Background: Depression has been associated with decreased regional grey matter volume, which might partly be explained by an unhealthier lifestyle in depressed individuals which has been ignored by most earlier studies. Also, the longitudinal nature of depression, lifestyle and brain structure associations is largely unknown. This study investigates the relationship of depression and lifestyle with brain structure cross-sectionally and longitudinally over up to 9 years.
Methods: We used longitudinal structural MRI data of persons with depression and/or anxiety disorders and controls (N-unique participants = 347, N-observations = 609). Cortical thickness of medial orbitofrontal cortex (mOFC), rostral anterior cingulate cortex (rACC) and hippocampal volume were derived using FreeSurfer. Using Generalized Estimating Equations, we investigated associations of depression and lifestyle (Body mass index (BMI), smoking, alcohol consumption, physical activity and sleep duration) with brain structure and change in brain structure over 2 (n = 179) and 9 years (n = 82).
Results: Depression status (B =-.053, p = .002) and severity (B =-.002, p = .002) were negatively associated with rACC thickness. mOFC thickness was negatively associated with BMI (B =-.004, p < .001) and positively with moderate alcohol consumption (B = .030, p = .009). All associations were independent of each other. No associations were observed between (change in) depression, disease burden or lifestyle factors with brain change over time.

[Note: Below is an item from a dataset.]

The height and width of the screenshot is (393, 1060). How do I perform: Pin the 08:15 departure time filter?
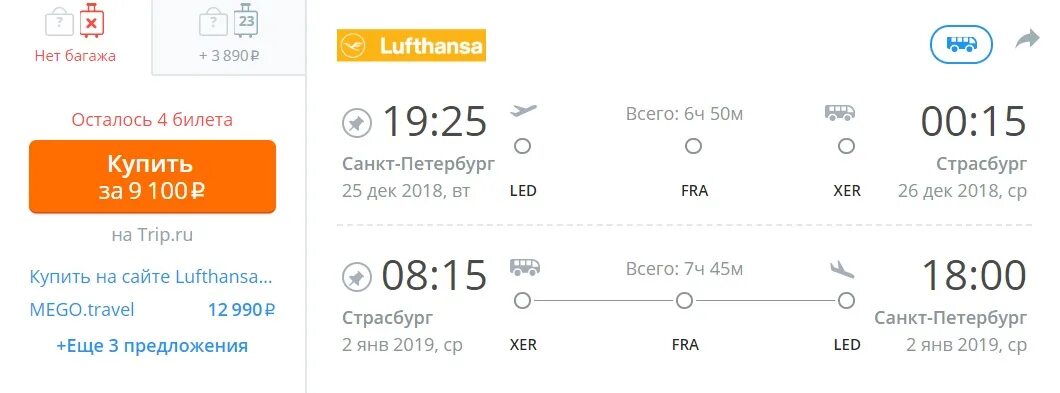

Conclusions: Depressive symptoms and diagnosis were independently associated with thinner rACC, BMI with thinner mOFC, and moderate alcohol consumption with thicker mOFC. No longitudinal associations were observed, suggesting that regional grey matter alterations are a long-term consequence or vulnerability indicator for depression but not dynamically or progressively related to depression course trajectory.